## How to complete this task:
Please restate exactly the lines of the data below, beginning with the line containing "Open Customize Quick Access Toolbar dropdown" and ending with the last line.
[[ Records for the task open ]]
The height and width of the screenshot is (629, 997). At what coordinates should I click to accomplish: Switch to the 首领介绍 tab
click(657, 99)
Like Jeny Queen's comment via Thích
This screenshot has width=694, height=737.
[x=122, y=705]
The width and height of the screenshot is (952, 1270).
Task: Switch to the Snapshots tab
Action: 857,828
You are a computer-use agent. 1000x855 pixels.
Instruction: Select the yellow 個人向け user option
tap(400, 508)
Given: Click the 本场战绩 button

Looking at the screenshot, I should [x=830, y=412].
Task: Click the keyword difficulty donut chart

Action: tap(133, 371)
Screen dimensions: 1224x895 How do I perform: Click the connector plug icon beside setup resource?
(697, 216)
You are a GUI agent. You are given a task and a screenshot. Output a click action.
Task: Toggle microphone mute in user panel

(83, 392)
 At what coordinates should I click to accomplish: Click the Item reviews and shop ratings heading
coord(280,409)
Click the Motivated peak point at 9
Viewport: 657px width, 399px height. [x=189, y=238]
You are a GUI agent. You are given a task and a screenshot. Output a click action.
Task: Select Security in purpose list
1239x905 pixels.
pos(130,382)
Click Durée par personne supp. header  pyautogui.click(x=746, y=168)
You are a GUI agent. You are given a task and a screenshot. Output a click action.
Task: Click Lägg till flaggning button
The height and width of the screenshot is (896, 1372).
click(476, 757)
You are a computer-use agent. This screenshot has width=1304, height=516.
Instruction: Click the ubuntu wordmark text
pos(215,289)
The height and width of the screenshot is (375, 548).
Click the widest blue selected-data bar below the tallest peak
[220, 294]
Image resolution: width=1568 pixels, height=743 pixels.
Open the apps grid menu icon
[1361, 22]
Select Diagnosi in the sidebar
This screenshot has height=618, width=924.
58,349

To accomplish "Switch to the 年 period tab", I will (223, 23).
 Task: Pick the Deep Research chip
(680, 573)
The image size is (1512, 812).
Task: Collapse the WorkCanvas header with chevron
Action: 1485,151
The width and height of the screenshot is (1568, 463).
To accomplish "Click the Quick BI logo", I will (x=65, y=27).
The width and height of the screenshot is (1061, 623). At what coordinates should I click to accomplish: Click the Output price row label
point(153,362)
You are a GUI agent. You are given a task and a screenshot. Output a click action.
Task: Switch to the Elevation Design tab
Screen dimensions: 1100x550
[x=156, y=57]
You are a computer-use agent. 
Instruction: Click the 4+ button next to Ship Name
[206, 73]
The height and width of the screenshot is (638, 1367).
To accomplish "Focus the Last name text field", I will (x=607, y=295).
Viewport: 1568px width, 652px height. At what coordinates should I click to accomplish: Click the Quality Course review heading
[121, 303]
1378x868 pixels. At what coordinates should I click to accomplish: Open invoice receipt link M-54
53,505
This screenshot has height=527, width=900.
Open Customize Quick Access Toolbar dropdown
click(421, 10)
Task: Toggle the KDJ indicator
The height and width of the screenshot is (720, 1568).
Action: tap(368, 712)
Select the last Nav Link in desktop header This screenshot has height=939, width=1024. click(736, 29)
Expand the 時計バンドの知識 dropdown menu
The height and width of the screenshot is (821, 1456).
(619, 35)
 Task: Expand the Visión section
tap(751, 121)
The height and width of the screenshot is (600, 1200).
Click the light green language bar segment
[[ Records for the task closed ]]
## Finished exercise:
Open Customize Quick Access Toolbar dropdown
click(421, 10)
Task: Toggle the KDJ indicator
The height and width of the screenshot is (720, 1568).
Action: tap(368, 712)
Select the last Nav Link in desktop header This screenshot has height=939, width=1024. click(736, 29)
Expand the 時計バンドの知識 dropdown menu
The height and width of the screenshot is (821, 1456).
(619, 35)
 Task: Expand the Visión section
tap(751, 121)
The height and width of the screenshot is (600, 1200).
Click the light green language bar segment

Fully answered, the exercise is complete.